The National Electrical Code specifies that the proper method of grounding the electrical service of a building or structure shall be in accordance with Section 250-24(a). Section 250-24(a) directs that alternating current systems which are required to be grounded by Section 250-20(b), have a grounding electrode conductor bonded from the service grounded (neutral) conductor to an acceptable grounding electrode as listed in Sections 250-50 or 250-521 [250-24(a)(1)], Figure 1.

Note: Illustrations not available on the Internet.

1 An acceptable grounding electrode system would include [250-50]:

  • Underground metal piping electrically continuous for a minimum of 10 feet suplemented with ground rods.
  • Effectively grounded metal frame of a building.
  • Bare, galvanized, or other electrically conductive coating, reinforcing steel rods not smaller than ½ inch in diameter if the total length of the steel is not less than 20 feet.
  • Ground ring encircling the building or structure in direct contact with the earth at a depth below the earth’s surface of not less than 2½ feet consisting of at least 20 feet of bare coper conductor not smaller than No. 2.

Neutral-to-Ground Connection – Section 250-24(a)(1)

The grounding electrode conductor, which is used to bond the service grounded (neutral) conductor to the grounding electrode, can be installed at any accessible location from the load end of the service-drop or service-lateral up to and including the service disconnecting means, Figure 1.

CAUTION: Some inspectors insist the connection to the grounded (neutral) conductor originate from the meter socket enclosure. Other inspectors prefer that the connection originates from the service disconnect enclosure. The Code states that either location is acceptable.

Objectionable Neutral Current – Section 250-24(a)(5).

A neutral-to-ground connection shall not be made on the load side of the service disconnecting means except as permitted for separately derived systems [250-30(a)(1)], separate buildings or structures [250-32(b)(2)], or meter enclosures [250-142 Ex. 2]. A neutral-to-ground connection at any other location will cause objectionable neutral current to flow on the equipment grounding conductor (conductive metal parts of the electrical equipment). This violates Section 250-6(a) and can create an electric shock or fires, as well as power quality problems, Figure 2.

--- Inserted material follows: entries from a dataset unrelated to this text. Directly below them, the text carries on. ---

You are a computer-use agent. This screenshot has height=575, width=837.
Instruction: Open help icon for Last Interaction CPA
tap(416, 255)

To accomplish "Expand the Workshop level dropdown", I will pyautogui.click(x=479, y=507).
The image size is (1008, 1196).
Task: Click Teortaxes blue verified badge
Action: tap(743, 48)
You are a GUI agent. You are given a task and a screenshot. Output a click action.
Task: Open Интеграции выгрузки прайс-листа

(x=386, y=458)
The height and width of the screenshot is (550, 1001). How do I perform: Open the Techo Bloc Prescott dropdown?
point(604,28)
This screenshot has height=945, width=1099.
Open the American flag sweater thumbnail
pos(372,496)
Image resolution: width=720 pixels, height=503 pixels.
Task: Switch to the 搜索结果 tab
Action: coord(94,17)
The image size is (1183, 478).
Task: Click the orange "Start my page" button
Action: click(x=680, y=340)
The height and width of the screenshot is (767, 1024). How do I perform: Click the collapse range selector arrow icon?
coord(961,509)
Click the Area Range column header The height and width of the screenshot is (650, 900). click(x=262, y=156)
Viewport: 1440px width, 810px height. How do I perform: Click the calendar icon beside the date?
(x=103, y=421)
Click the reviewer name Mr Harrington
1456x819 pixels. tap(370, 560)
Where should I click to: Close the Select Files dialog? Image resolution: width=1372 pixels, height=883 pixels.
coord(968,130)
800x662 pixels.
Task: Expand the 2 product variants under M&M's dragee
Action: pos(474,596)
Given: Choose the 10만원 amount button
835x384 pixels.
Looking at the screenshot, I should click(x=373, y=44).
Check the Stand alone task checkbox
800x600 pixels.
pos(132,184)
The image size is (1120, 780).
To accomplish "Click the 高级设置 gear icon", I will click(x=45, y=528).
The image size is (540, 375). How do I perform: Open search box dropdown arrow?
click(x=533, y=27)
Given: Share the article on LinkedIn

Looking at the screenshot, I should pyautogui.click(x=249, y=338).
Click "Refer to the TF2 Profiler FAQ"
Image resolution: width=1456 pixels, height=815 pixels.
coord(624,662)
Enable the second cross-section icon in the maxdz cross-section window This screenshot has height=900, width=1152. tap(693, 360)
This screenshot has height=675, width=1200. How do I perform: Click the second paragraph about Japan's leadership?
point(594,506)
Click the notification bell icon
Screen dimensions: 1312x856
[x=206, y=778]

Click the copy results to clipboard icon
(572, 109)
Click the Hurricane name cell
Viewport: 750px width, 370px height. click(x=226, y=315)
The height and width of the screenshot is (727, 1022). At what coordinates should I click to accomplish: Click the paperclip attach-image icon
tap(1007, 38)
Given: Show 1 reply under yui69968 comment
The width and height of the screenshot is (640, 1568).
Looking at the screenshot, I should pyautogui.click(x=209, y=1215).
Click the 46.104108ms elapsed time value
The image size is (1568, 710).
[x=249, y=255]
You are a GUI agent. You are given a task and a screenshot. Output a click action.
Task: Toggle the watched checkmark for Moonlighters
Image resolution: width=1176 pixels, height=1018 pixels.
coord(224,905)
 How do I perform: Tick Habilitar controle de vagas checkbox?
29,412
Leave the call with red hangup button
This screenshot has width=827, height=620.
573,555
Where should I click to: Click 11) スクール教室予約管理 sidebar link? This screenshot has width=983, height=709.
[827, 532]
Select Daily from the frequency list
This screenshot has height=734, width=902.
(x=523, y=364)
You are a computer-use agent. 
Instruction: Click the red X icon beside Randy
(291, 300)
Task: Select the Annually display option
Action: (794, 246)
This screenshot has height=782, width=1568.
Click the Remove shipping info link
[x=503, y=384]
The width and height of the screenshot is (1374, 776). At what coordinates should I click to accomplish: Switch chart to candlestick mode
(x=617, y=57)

Author’s Comment:The dangers and power quality problems of improper neutral-to-ground connections were covered in the previous issue of Power Quality magazine.

Grounded (neutral) Conductor Required - Section 250-24(b).

For the metal parts of the electrical equipment to be safe from electric shock, the electrical equipment must be electrically connected (bonded) to the power suply grounded (neutral) conductor, typically at the transformer. The low impedance path necessary to clear phase-to-ground faults is accomplished by bonding the equipment grounding conductors (metal parts of the electrical system) such as metal enclosures, rigid metal conduit, intermediate metal conduit, electrical metallic tubing, armored cable, etc., to the grounded (neutral) service conductor [Sections 250-2(b) and 250-118].

At service equipment (the building disconnect), the low impedance fault return path is established by bonding the metal service disconnect enclosure to the grounded (neutral) service conductor within the service disconnecting means. This neutral-to-ground connection is accomplished by the installation of a main bonding jumper (screw or strap) [250-28], which is suplied by the equipment manufacturer [384-3(c)], Figure 3.

DANGER If the conductors from the electric utility do not include a grounded (neutral) conductor [violation of Section 250-24(b)], then the earth must serve as the fault return path [violation of Section 250-2(d)]. Under this condition, if there is a phase-to-ground fault, the high impedance path of the earth will not allow sufficient fault current to flow to open the circuit overcurrent protection, and the metal parts of the electrical system would remain energized practically at line voltage, Figure 4.